(Source text begins)

Choosing the best font for your resume in India is not a cosmetic decision — it is a strategic one that can determine whether a recruiter at Infosys reads your profile or skips it entirely.
Why Your Resume Font Matters More Than You Think
Every year, millions of Indian job seekers apply for roles at companies like TCS, Wipro, HCL, Cognizant, Flipkart, and hundreds of growing startups. Recruiters at these organisations routinely sift through hundreds — sometimes thousands — of applications for a single opening. Research consistently shows that a recruiter spends an average of six to ten seconds on a first glance at a resume. In those few seconds, your font choice is already shaping their impression.
A font that is too decorative signals unprofessionalism. A font that is too small strains the eyes and tempts the recruiter to move on. A font that is not recognised by an Applicant Tracking System (ATS) — the automated software used by nearly every large Indian IT and BFSI employer — can cause your resume to be rejected before a human ever sees it. Understanding which fonts work best is, therefore, a foundational resume skill, not an afterthought.
The ATS Factor: Why Font Choice Is a Technical Decision
Most large Indian employers — think Accenture India, Capgemini, Tata Consultancy Services, and even mid-sized NBFC and pharma firms — use ATS platforms such as Taleo, Workday, iCIMS, or homegrown portals. These systems scan your resume, extract text, and rank you based on keyword matches. The problem? Many decorative or uncommon fonts are not parsed correctly by ATS software. Characters may be misread, bullet points may disappear, and your carefully written achievements can turn into garbled text.

(Source text ends)
(The data begins)

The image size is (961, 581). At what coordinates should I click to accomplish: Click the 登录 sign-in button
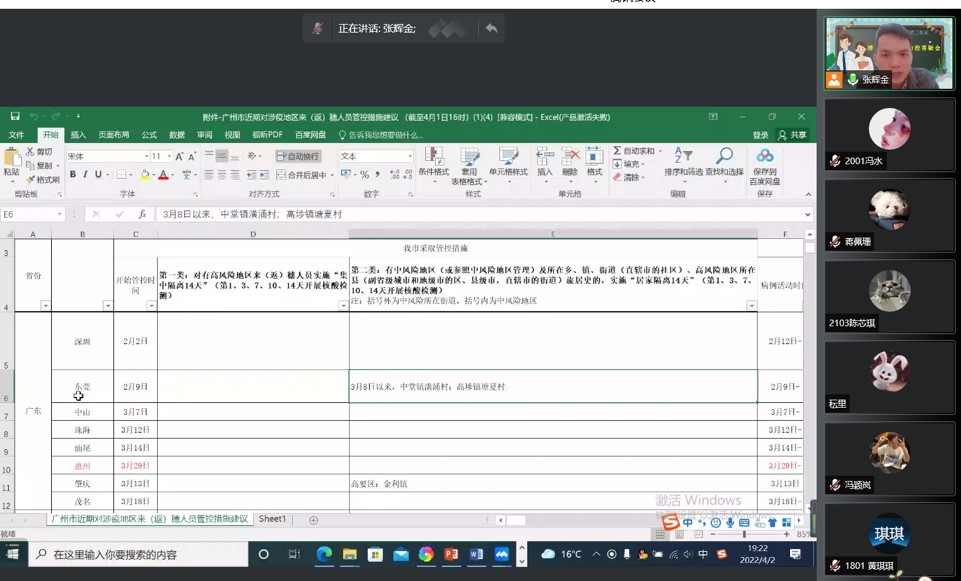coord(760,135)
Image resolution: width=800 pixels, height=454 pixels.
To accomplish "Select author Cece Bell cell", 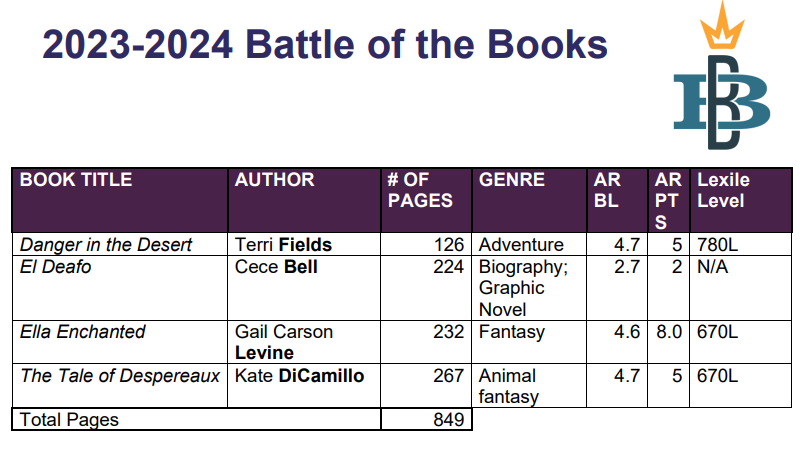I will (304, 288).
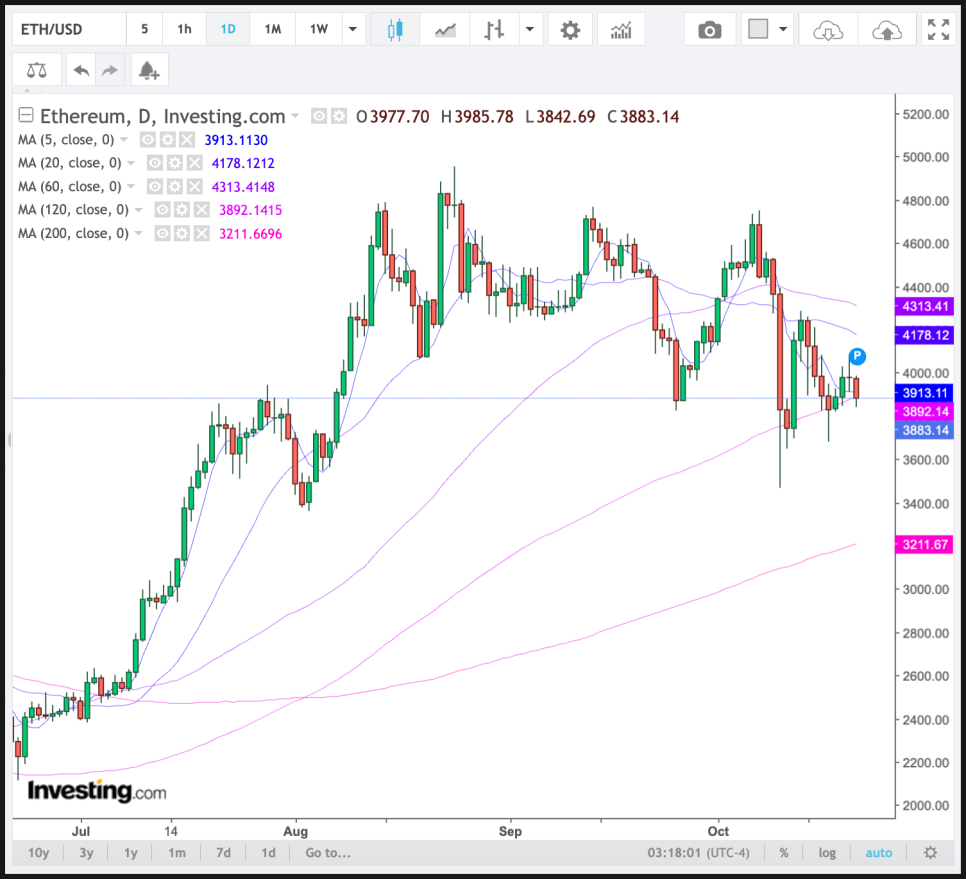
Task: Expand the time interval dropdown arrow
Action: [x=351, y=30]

(The data ends)
(The data begins)

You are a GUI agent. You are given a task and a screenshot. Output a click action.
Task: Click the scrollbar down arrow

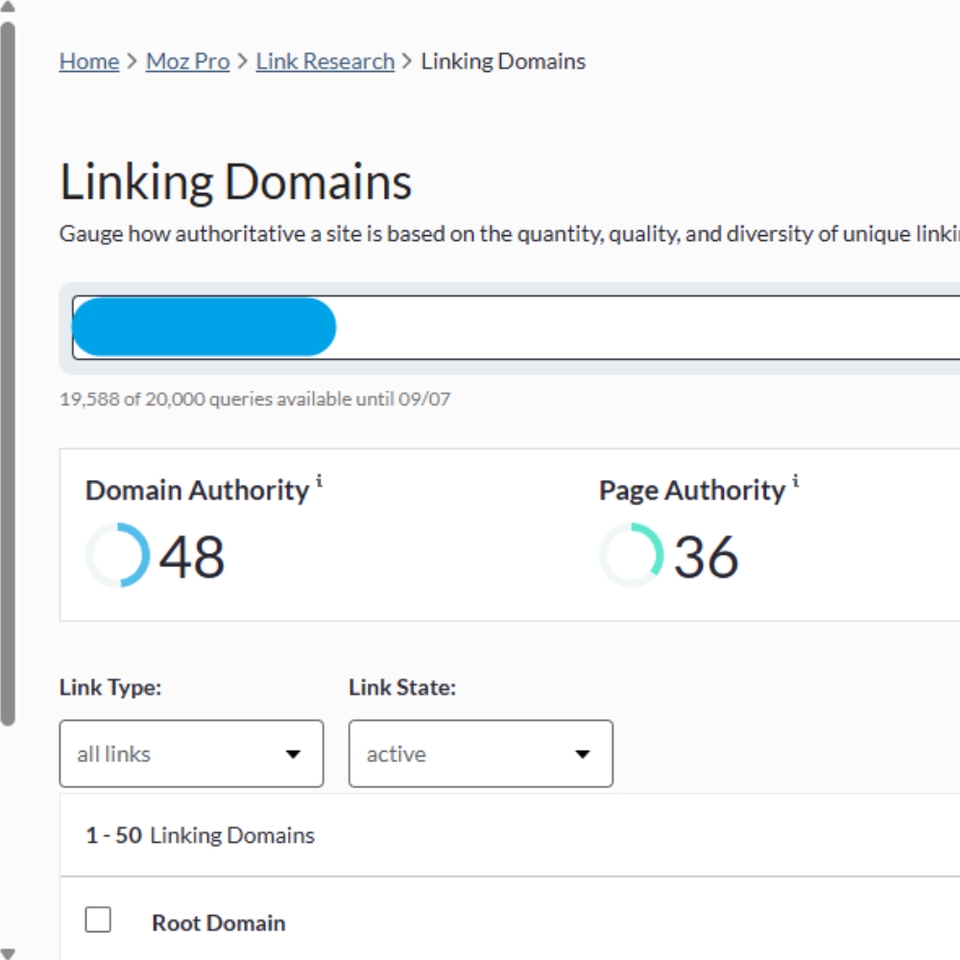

(The data ends)
(The data begins)

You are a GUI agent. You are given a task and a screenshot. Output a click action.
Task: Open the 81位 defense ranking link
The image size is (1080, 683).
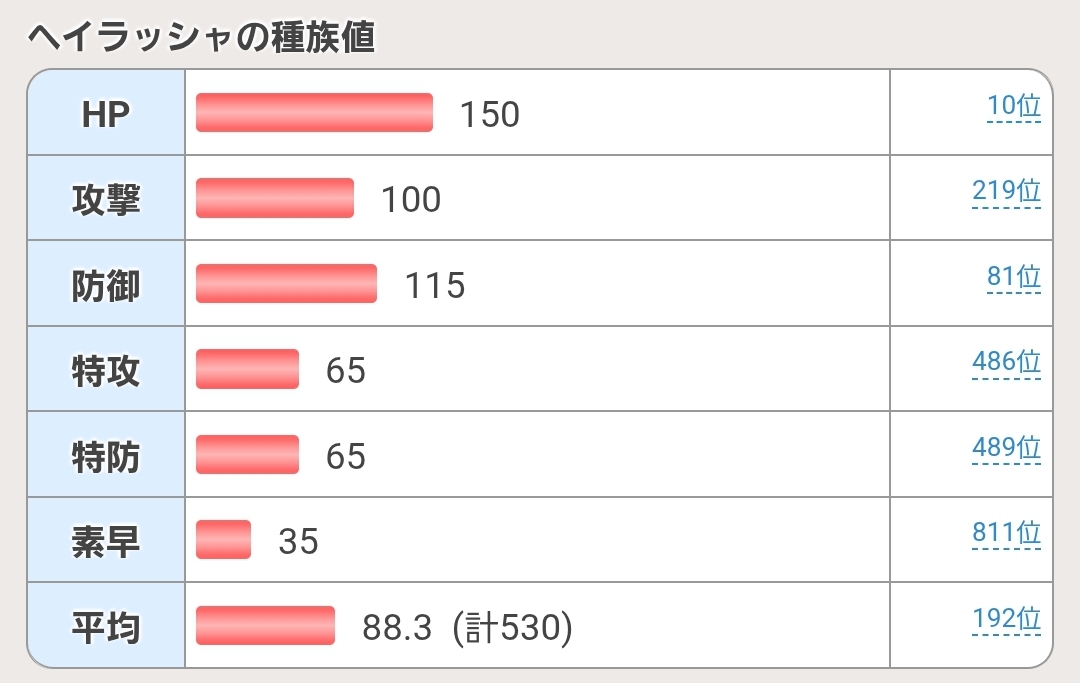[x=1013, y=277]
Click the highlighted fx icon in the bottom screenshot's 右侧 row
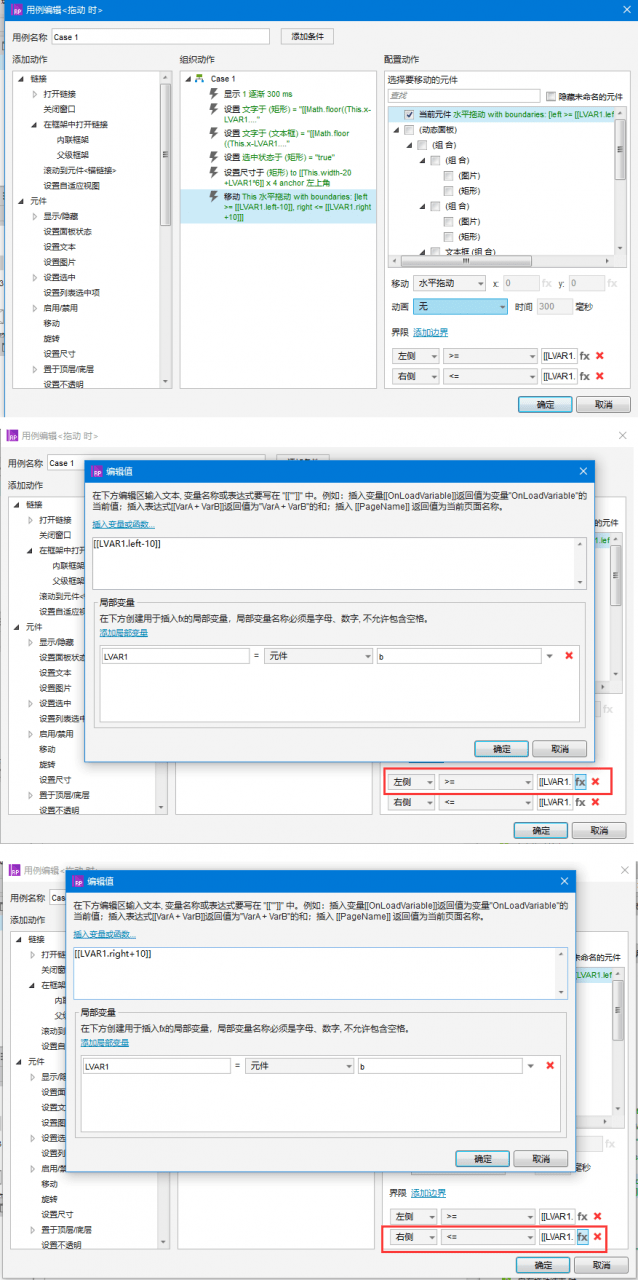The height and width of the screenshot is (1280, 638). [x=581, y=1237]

(The data ends)

What you will do.
A - In the article on resume fonts, which companies are named in the paragraph that begins "Every year, millions of Indian job seekers"? List all of them.
B - Answer these questions from the article on resume fonts:
(i) On average, how long does a recruiter spend on a first glance at a resume?
(ii) What two effects does the article attribute to a font that is too small?
(iii) After ATS systems scan a resume and extract its text, on what basis do they rank the applicant?
C - Carry on writing the article on resume fonts, starting after its final sentence.
The lines have no role here.

Answer section.
A - TCS, Wipro, HCL, Cognizant, Flipkart

B -
(i) Six to ten seconds.
(ii) It strains the eyes and tempts the recruiter to move on.
(iii) Keyword matches.

C -
This means the best font for a resume in India must satisfy two audiences simultaneously: the ATS bot and the human recruiter. Fortunately, a handful of tried-and-tested typefaces achieve both goals perfectly.
Top Fonts Recommended for Indian Resumes in 2024
Below is a curated list of fonts that combine professional aesthetics with full ATS compatibility. These are the fonts career counsellors at IITs, IIMs, and top placement cells routinely recommend to students and alumni.
1. Calibri
Calibri has been the default Microsoft Word font since Office 2007, and for good reason. It is a humanist sans-serif typeface that is clean, modern, and extremely easy on the eyes. Its slightly rounded letterforms give it a friendly yet professional tone — ideal for IT services, consulting, and FMCG roles. Calibri reads well both on screen and in print, and every ATS system in existence recognises it flawlessly. If you are a fresher applying to campus drives at TCS, Infosys, or Wipro, Calibri at 11 pt body text is a very safe and smart choice.
2. Arial
Arial is arguably the most universally recognised sans-serif font in the world. It is geometric, neutral, and highly legible at multiple sizes. Because it is pre-installed on virtually every operating system — Windows, macOS, and Linux alike — you can be confident that your resume will render identically on the recruiter's machine as it does on yours. Arial is particularly popular among engineering professionals applying to product companies like Flipkart, Swiggy, and Zomato, where a no-nonsense, technical aesthetic is appreciated.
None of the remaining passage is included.